Charm architecture
A Juju charm to operate a set of GitHub self-hosted runners while managing security and resource usage.
Conceptually, the charm can be divided into the following:
- Management of OpenStack virtual machines to host self-hosted runners
- Management of the virtual machine image
- Management of the network
- GitHub API usage
- Management of Python web service for checking GitHub repository settings
- Management of dependencies
Description of the main components github-runner charm
C4Context
title Container diagram for the github-runner Charm System
System_Ext(osrunnign, "OpenStack", "OpenStack deployment used for runners")
System_Ext(github, "GitHub", "GitHub API")
Container_Boundary(c1, "GitHub Runner Charm"){
Component(githubrunnermanager, "GitHubRunnerManager", "", "")
Component(cloudrunnermanager, "CloudRunnerManager", "", "")
Component(openstackrunnermanager, "OpenstackRunnerManager", "", "")
Component(runnermanager, "RunnerManager", "", "")
Component(runnerscaler, "RunnerScaler", "", "")
Rel(runnerscaler, runnermanager, "uses", "")
Rel(runnermanager, cloudrunnermanager, "uses", "")
Rel(runnermanager, githubrunnermanager, "uses", "")
Rel(openstackrunnermanager, cloudrunnermanager, "implements", "")
}
Container_Boundary(c2, "Reactive Processes"){
Component(runnerprocess, "github_runner_manager.reactive.runner", "Reactive Process", "")
}
Rel(githubrunnermanager, github, "manages VMs", "")
Rel(openstackrunnermanager, osrunnign, "manages VMs", "")
Rel(runnermanager, runnerprocess, "creates/deletes processes", "")
Rel(runnerprocess, github, "manages VMs", "")
Rel(runnerprocess, osrunnign, "manages VMs", "")

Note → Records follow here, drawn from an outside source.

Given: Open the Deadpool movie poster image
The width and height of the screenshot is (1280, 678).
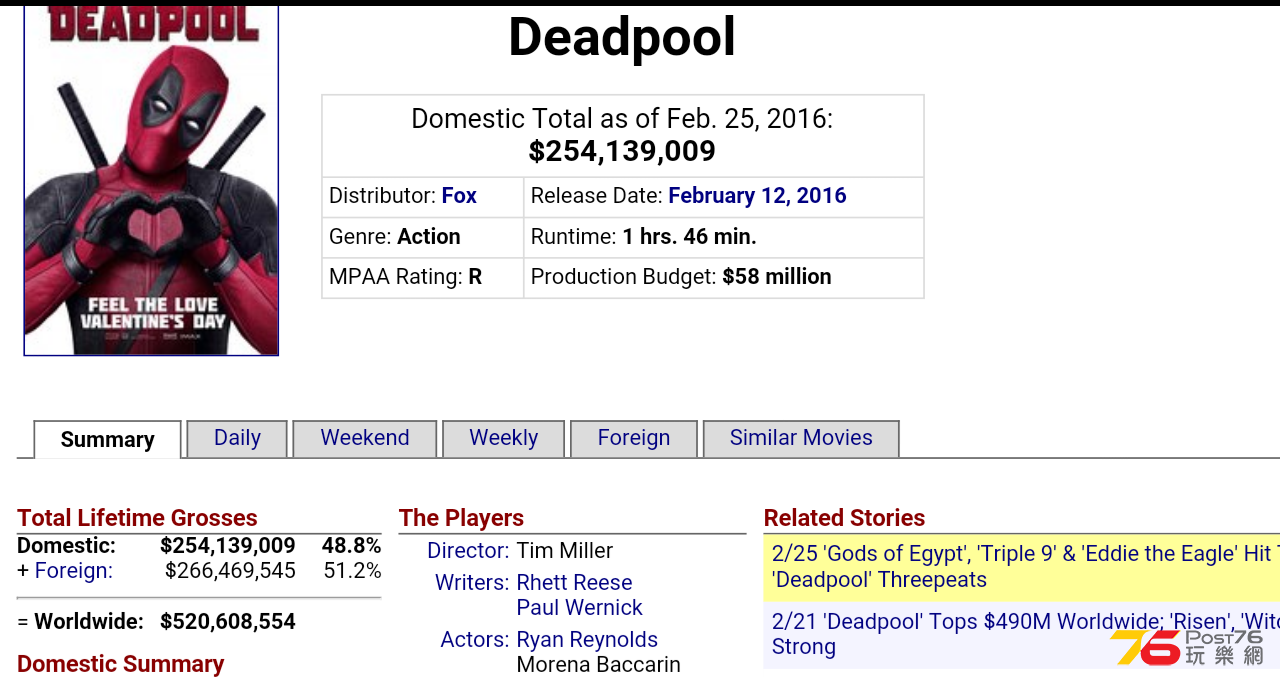Looking at the screenshot, I should tap(151, 180).
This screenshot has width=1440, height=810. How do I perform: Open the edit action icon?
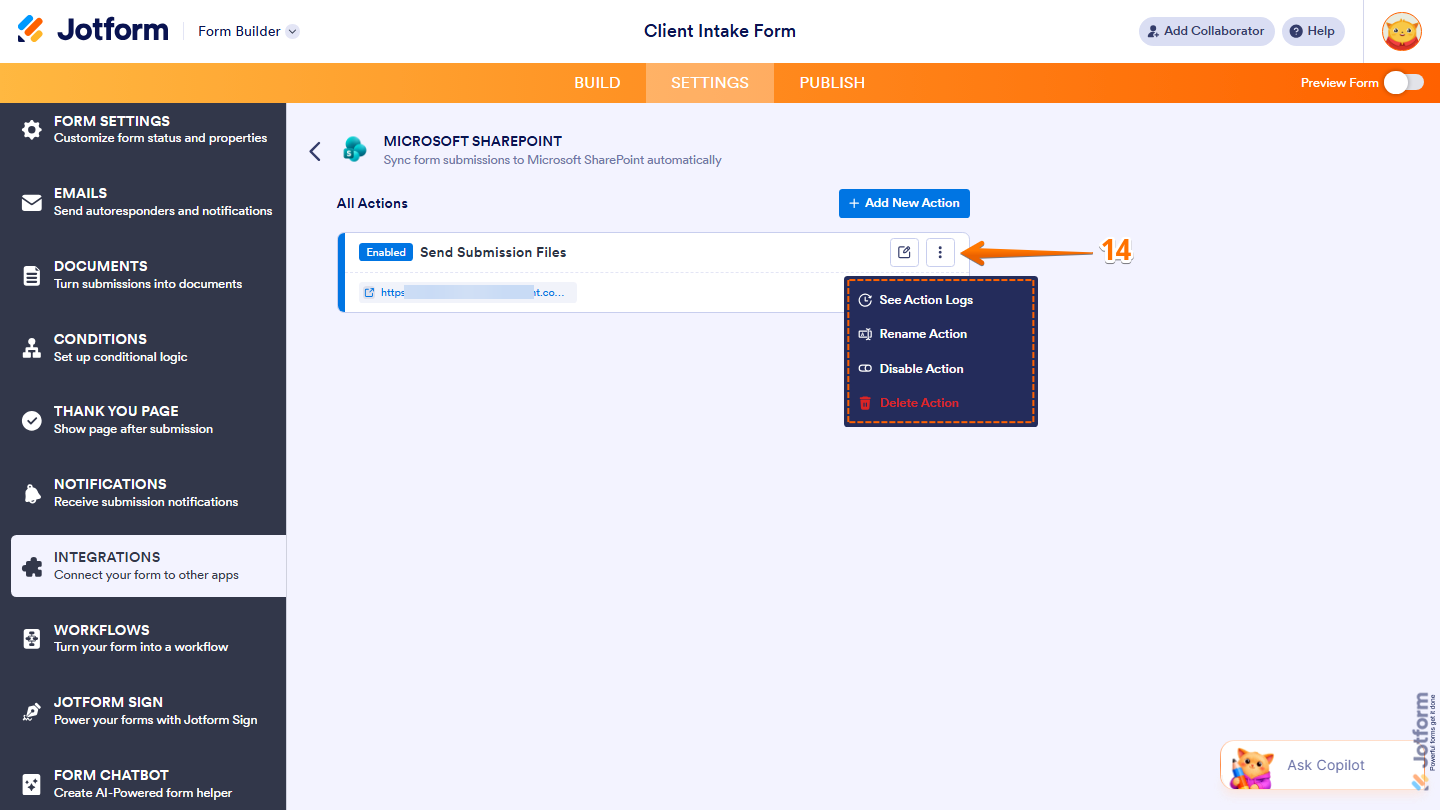pos(904,252)
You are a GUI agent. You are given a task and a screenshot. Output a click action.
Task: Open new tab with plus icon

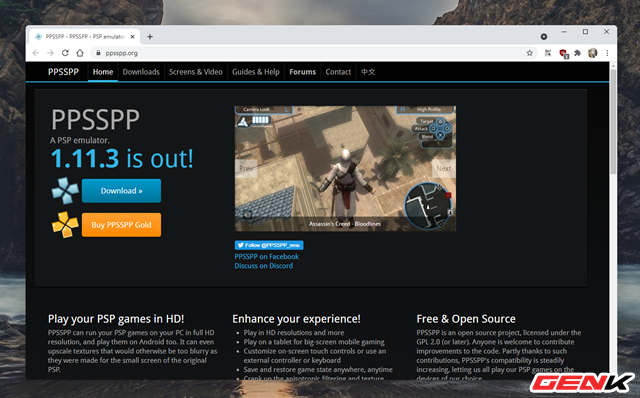point(150,37)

UpdateLayoutConfig($c4ShapeInRow="3", $c4BoundaryInRow="2")
The RunnerScaler
is the entry point component to reconcile the desired number of runners using the RunnerManager
.
The RunnerManager
is the main component of the charm. The RunnerManager
interacts with the other charm components in the following ways:
CloudRunnerManager
: To interact with the compute infrastructure to create and manage self-hosted runners. OpenStack is currently the only available cloud implementation.GithubRunnerManager
: To interact with the GitHub API.
In the case of reactive runners, the RunnerManager
will also create processes that
will be in charge of consuming events that were created from GitHub webhooks, and starting GitHub runners in a
reactive manner. Those events are stored in mongodb
and are enqueued by
the charm github-runner-webhook-router.
Virtual machines
To ensure a clean and isolated environment for every runner, self-hosted runners use OpenStack virtual machines. The charm spawns virtual machines, setting resources based on charm configurations. Virtual machines will not be reused between jobs, this is similar to how GitHub hosts their runners due to security concerns.
As the virtual machines are single-use, the charm will replenish virtual machines on a regular schedule. This time period is determined by the reconcile-interval
configuration.
On schedule or upon configuration change, the charm performs a reconcile to ensure the number of runners managed by the charm matches the virtual-machines
configuration, and the resources used by the runners match the various resource configurations.
Virtual machine image
The virtual machine images are built on installation and on a schedule using the github-runner-image-builder.
Network configuration
The charm respects the HTTP(S) proxy configuration of the model configuration of Juju. The configuration can be set with juju model-config
using the following keys: juju-http-proxy
, juju-https-proxy
, juju-no-proxy
.
The GitHub self-hosted runner applications will be configured to utilise the proxy configuration.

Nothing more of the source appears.